BY ANITA SNOW
HAVANA - The United States was Cuba’s No. 1 source of imported food last year and is projected to remain the island’s top provider of farm products in 2003 as Fidel Castro’s government keeps buying American chicken, corn and wheat.
‘‘The United States is likely to remain Cuba’s primary source of imported agricultural products this year,’’ John Kavulich, president of the U.S.-Cuba Trade and Economic Council, said in an interview from New York on Friday.
The council, a private, not-for-profit corporation, is a clearinghouse of information on U.S.-Cuba commerce. Kavulich projected that American food sales in Cuba this year could increase by as much as 20 percent over those in 2002, the first full year that Cuba took advantage of an exception to the U.S. embargo that allows American food sales on a cash-only basis.
‘‘As long as Cuba has a political reason to keep buying, it will,’’ Kavulich said.

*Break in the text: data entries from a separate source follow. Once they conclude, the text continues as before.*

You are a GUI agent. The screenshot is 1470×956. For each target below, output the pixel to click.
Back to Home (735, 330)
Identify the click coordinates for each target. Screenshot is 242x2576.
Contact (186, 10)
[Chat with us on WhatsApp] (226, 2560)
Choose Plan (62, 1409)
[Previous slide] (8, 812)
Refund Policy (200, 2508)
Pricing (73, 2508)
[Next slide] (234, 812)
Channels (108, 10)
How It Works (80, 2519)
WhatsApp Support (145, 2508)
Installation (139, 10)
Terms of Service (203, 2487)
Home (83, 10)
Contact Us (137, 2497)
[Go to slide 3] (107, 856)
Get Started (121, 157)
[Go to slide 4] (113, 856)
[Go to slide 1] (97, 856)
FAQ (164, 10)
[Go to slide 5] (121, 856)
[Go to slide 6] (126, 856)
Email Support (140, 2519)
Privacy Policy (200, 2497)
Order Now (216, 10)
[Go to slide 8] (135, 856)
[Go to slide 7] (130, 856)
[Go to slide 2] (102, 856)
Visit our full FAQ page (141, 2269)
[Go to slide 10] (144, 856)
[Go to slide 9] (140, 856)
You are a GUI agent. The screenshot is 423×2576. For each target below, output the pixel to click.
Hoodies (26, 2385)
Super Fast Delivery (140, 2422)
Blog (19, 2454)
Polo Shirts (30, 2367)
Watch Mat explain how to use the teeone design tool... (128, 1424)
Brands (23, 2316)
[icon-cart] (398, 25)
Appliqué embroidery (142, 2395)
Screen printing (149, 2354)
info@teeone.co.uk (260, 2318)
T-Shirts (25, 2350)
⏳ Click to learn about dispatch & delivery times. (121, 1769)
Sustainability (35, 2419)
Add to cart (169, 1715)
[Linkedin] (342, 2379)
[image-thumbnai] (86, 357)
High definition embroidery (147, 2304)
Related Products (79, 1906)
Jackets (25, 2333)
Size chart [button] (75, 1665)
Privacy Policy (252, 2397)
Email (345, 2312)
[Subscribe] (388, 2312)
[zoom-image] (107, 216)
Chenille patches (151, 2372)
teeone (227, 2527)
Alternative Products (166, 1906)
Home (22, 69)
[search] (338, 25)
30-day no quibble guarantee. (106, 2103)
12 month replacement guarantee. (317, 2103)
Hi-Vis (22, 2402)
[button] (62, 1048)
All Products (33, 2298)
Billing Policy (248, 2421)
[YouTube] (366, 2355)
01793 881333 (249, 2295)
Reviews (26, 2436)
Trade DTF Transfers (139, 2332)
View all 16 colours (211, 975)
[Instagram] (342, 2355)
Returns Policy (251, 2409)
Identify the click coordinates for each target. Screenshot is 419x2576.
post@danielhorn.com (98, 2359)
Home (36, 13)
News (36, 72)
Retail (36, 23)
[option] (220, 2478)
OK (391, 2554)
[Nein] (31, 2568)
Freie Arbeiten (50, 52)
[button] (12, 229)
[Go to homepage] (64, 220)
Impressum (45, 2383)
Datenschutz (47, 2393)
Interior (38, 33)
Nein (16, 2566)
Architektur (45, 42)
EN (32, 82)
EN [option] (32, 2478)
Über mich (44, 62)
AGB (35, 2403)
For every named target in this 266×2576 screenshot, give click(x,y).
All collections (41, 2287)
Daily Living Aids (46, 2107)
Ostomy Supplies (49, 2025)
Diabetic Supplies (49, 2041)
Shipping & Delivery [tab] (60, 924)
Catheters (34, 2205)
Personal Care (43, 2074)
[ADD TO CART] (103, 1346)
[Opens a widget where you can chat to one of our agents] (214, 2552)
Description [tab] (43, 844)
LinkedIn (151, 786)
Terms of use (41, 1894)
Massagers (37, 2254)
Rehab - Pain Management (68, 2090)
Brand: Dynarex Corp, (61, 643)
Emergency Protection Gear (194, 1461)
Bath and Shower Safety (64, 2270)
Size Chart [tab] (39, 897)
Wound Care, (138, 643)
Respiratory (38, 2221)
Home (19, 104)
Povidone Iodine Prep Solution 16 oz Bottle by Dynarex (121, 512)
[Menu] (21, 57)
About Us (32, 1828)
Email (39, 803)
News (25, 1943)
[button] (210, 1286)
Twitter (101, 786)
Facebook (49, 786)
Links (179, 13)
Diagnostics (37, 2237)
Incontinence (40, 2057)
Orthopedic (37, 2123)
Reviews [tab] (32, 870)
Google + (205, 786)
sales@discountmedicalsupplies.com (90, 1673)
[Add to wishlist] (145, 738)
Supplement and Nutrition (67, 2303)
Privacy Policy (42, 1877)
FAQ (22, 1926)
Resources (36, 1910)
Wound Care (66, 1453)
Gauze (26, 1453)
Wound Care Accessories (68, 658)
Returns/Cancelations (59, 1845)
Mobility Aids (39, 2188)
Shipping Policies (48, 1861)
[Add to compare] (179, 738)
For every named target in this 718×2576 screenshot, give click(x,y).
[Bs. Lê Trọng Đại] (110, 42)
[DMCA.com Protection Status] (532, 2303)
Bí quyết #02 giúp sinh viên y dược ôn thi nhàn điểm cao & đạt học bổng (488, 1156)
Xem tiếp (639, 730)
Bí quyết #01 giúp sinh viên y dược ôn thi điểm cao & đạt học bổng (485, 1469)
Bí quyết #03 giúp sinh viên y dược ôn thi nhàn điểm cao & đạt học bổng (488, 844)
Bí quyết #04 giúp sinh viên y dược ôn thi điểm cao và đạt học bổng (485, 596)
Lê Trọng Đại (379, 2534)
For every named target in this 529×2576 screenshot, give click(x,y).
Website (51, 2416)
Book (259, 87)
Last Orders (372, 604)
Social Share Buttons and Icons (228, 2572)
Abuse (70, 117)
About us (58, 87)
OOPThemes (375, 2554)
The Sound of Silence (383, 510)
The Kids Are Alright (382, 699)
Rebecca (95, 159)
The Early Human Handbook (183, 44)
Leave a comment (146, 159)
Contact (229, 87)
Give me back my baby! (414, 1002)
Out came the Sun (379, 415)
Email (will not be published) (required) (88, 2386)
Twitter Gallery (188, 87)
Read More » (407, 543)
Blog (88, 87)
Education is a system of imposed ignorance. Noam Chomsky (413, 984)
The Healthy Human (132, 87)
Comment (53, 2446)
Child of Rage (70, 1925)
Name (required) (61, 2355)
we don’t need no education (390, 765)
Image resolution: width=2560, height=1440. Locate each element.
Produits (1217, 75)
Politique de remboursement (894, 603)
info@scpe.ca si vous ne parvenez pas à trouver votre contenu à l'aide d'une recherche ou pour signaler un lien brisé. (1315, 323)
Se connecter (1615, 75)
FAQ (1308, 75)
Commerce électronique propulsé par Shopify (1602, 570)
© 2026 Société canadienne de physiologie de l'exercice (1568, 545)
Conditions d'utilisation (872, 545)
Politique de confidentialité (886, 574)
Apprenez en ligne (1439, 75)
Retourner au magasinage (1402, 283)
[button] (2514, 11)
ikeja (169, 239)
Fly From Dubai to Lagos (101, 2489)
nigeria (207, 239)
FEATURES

As anti-embargo forces in the United States battle to further chip away at the four-decade-old trade and travel sanctions, Cuba can encourage them by showing that it has the political will—and the cash—to keep buying U.S. farm products at or above 2002 levels, Kavulich said.
Figures released by Kavulich’s council this week show that at least $138 million worth of farm products—more than a quarter of the more than $450 million in agricultural goods that Cuba imported last year—came from the United States.
Even with the cash-only sales, figures show that the United States is pushing aside some of Cuba’s traditional sources of imported food, which have included Brazil, Canada, France, Mexico and Spain.
The USDA figures for the first nine months of 2002 showed China, with nearly $70 million in sales through the end of September, emerging as Cuba’s number-two source of farm-product imports. France was third with $46.8 million, a 45.27 percent drop in sales from 2001.